Extract structured data from plain text [closed]
-
14-04-2021 - |
Question
On input I have a plain text (in my case typically it will be HTML) and a "grammar specification" (some way for extracting data from plain text to structured data), then on output I need to have some structured data (JSON is fine but maybe there exists something better?)

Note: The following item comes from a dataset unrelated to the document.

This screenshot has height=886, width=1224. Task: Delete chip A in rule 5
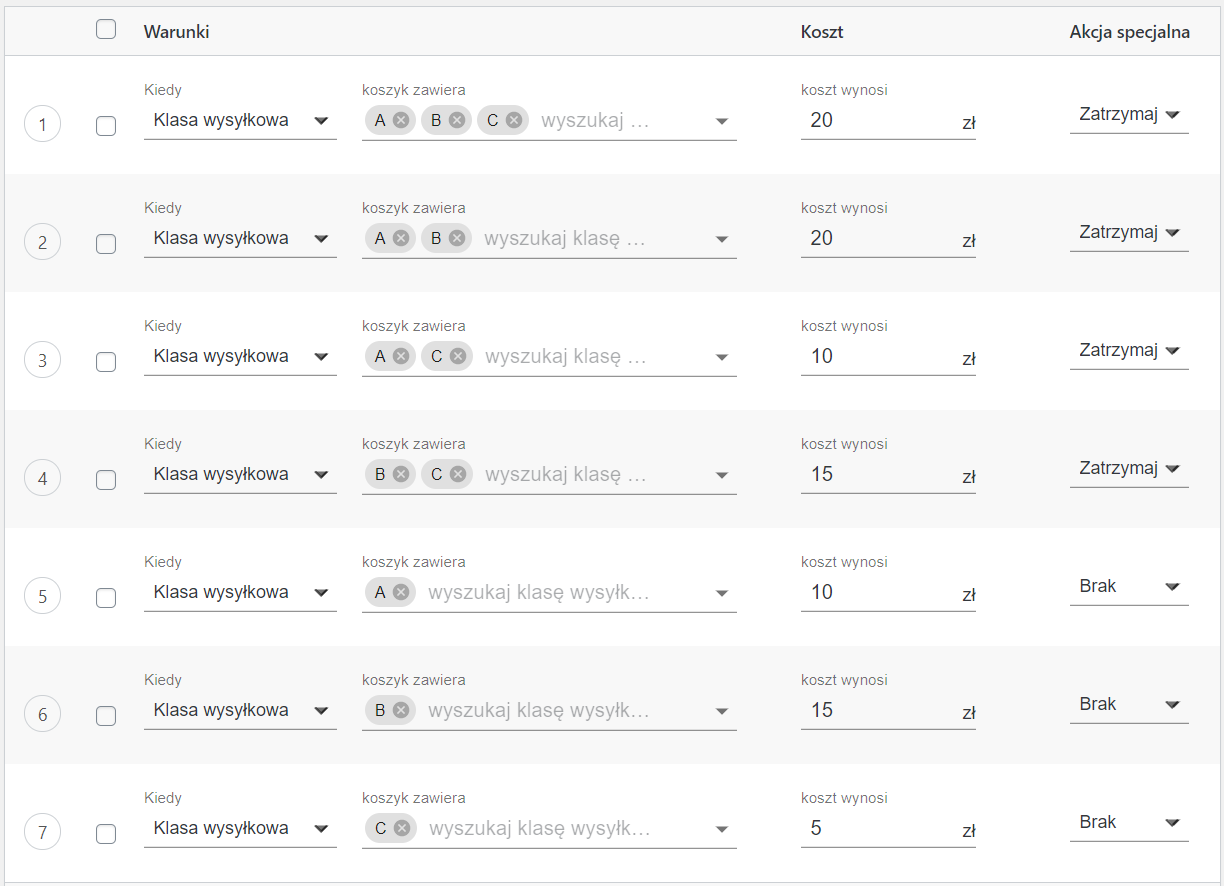tap(401, 592)
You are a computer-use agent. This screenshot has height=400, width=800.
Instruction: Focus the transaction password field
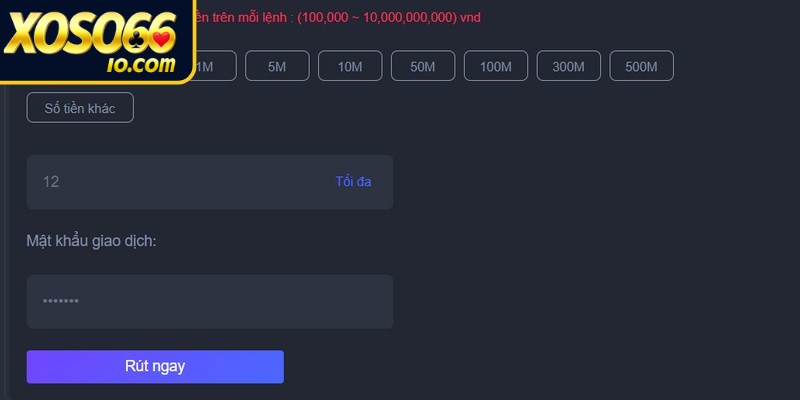pos(209,302)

Are there any libraries for this task? What are good approaches to specify "grammar spec"? What are the best approaches for solving such problem?
Solution
Some tools for grammar based transformations:
- TXL http://www.txl.ca/
- Stratego/XT http://strategoxt.org/
- ASF+SDF http://www.meta-environment.org/
Addition:
- FPP (http://jffp.sourceforge.net/) is a flat file parsing library in Java that can be useful
- If the input file is only HTML, jsoup (http://jsoup.org/) is a Java HTML parser
- So is http://htmlparser.sourceforge.net/ or http://mozillaparser.sourceforge.net/ or http://jericho.htmlparser.net/docs/index.html
OTHER TIPS
to parse HTML you will need a DOM parser which is a bit lenient depending on the quality of the html code to parse it using your grammar spec and then you will need to provide a type of data structure that you want and there are libraries to do that stuff for you
Have a look at jilapi
This takes in unstructured plain text and gives out structured JSON.
Well if the structure of the plain text files are well-formed, why not use the Java DOM API (or JDOM) combined with a DOCTYPE to create a DOM Object? From there, you could iterate through that Object and easily convert it to JSON, using something like the google-gson library.